─── Provided data ───

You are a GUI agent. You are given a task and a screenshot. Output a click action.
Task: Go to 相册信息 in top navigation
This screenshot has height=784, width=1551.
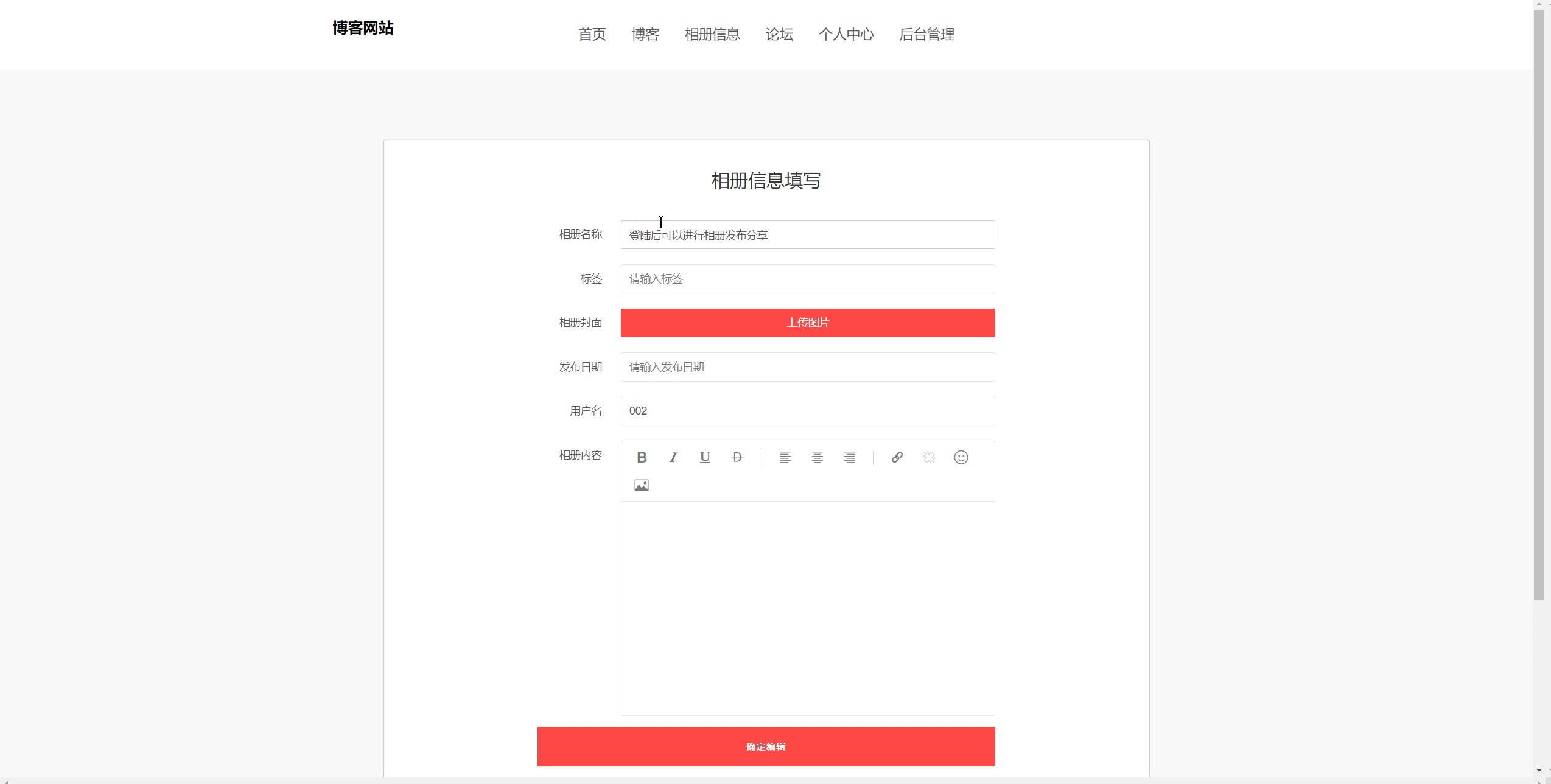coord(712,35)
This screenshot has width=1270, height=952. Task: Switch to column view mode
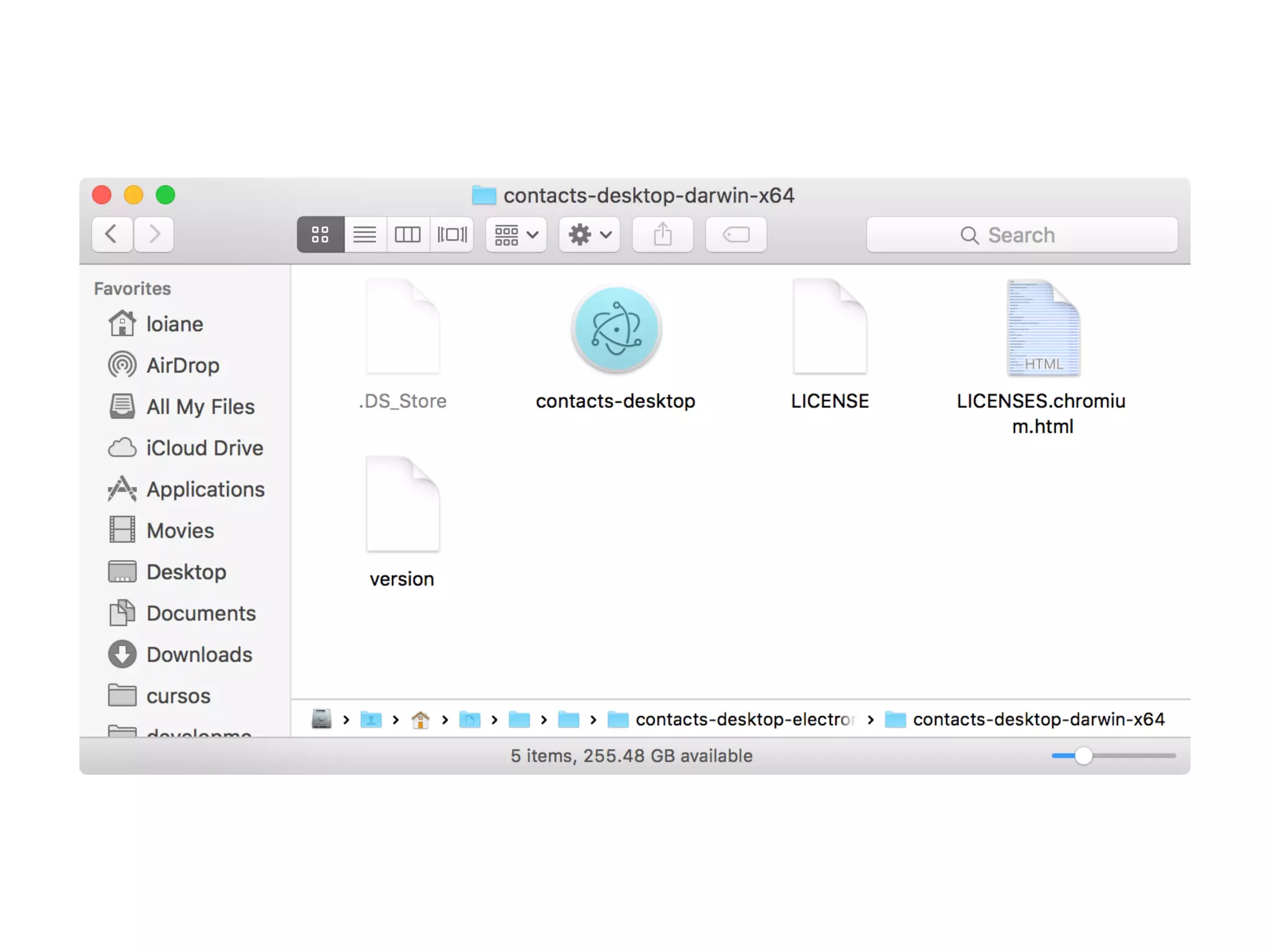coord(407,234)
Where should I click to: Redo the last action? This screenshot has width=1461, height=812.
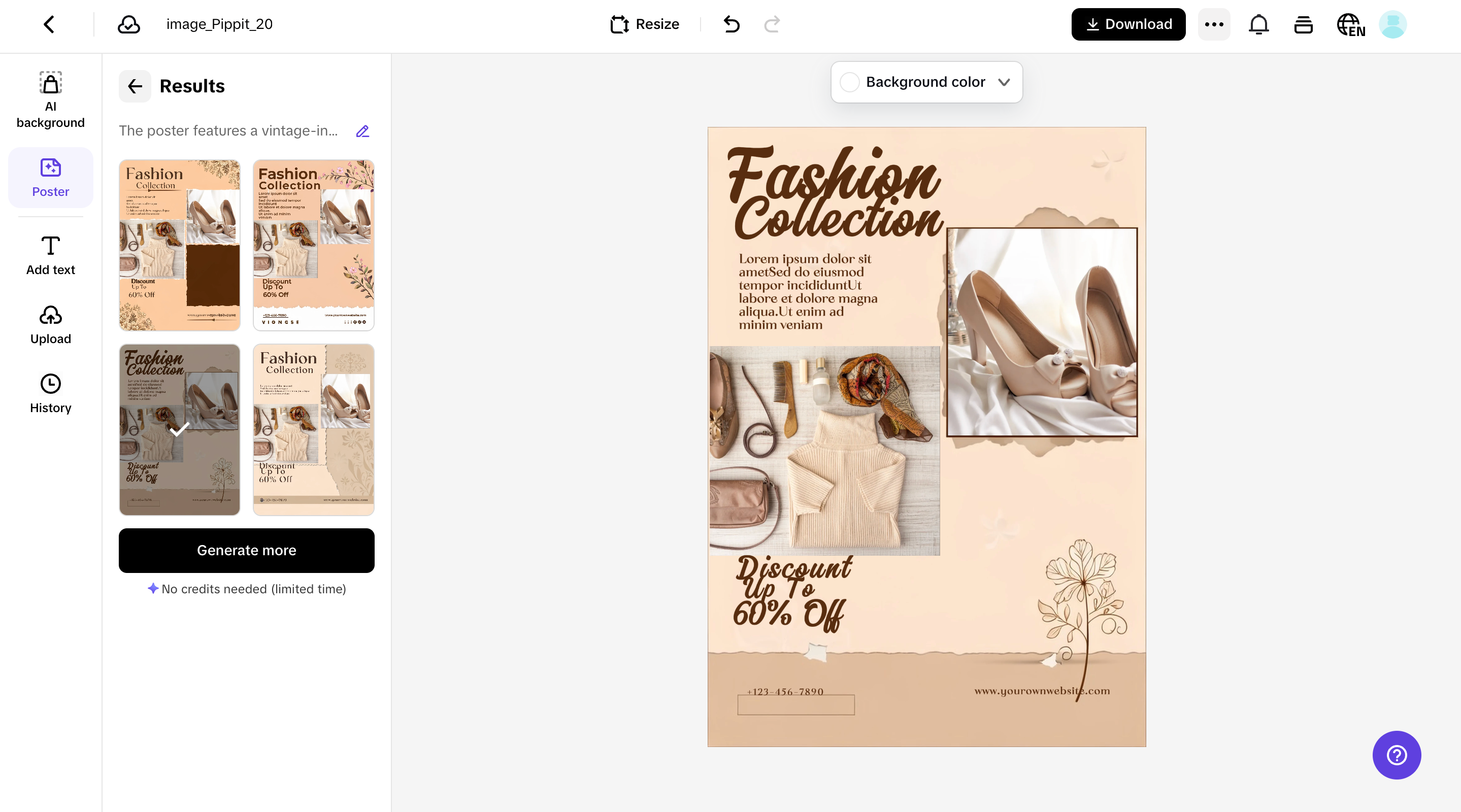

───

Pictures aside, repeat each entry in full and without change.

Task result:
You are a GUI agent. You are given a task and a screenshot. Output a click action.
Task: Go to 相册信息 in top navigation
This screenshot has height=784, width=1551.
coord(712,35)
This screenshot has width=1270, height=952. Task: Switch to column view mode
coord(407,234)
Where should I click to: Redo the last action? This screenshot has width=1461, height=812.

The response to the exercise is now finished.